What you will do:
Take the material below and reproduce, word for word, only the lines from the line with "You are a computer-use agent. 756x558 pixels." through the line with "Instruction: Go back using the back arrow".

Source data:
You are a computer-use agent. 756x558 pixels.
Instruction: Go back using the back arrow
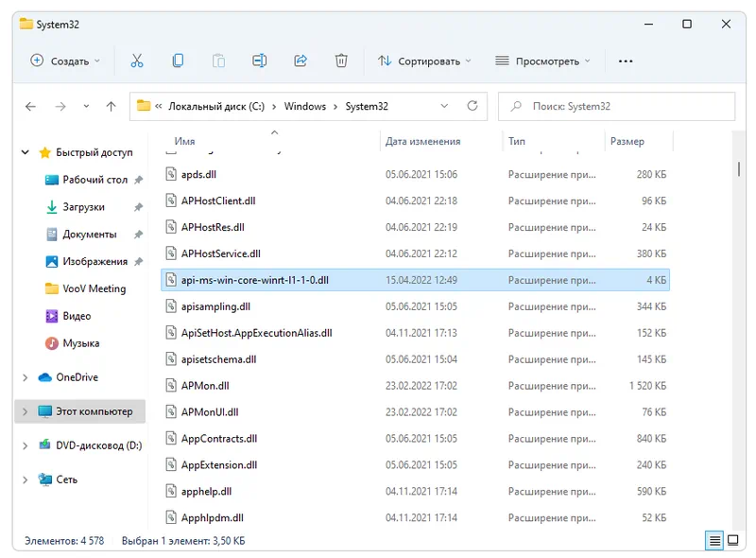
==
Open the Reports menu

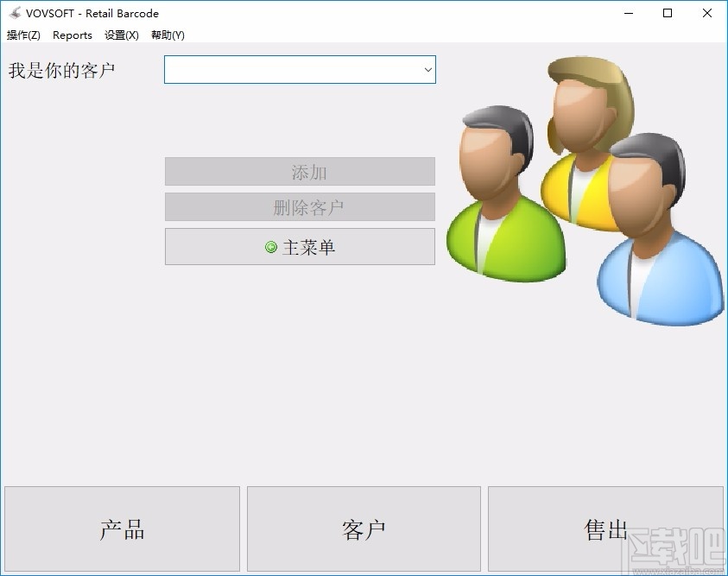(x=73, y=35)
==
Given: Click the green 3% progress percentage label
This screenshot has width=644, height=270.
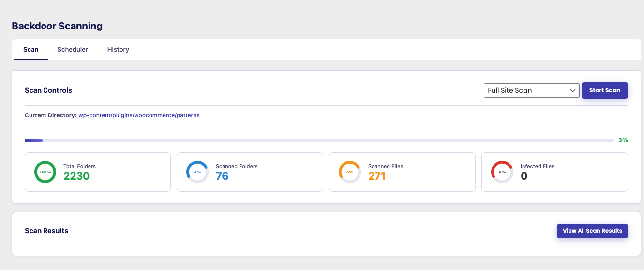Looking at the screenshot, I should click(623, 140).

Answer space:
You are a computer-use agent. 756x558 pixels.
Instruction: Go back using the back arrow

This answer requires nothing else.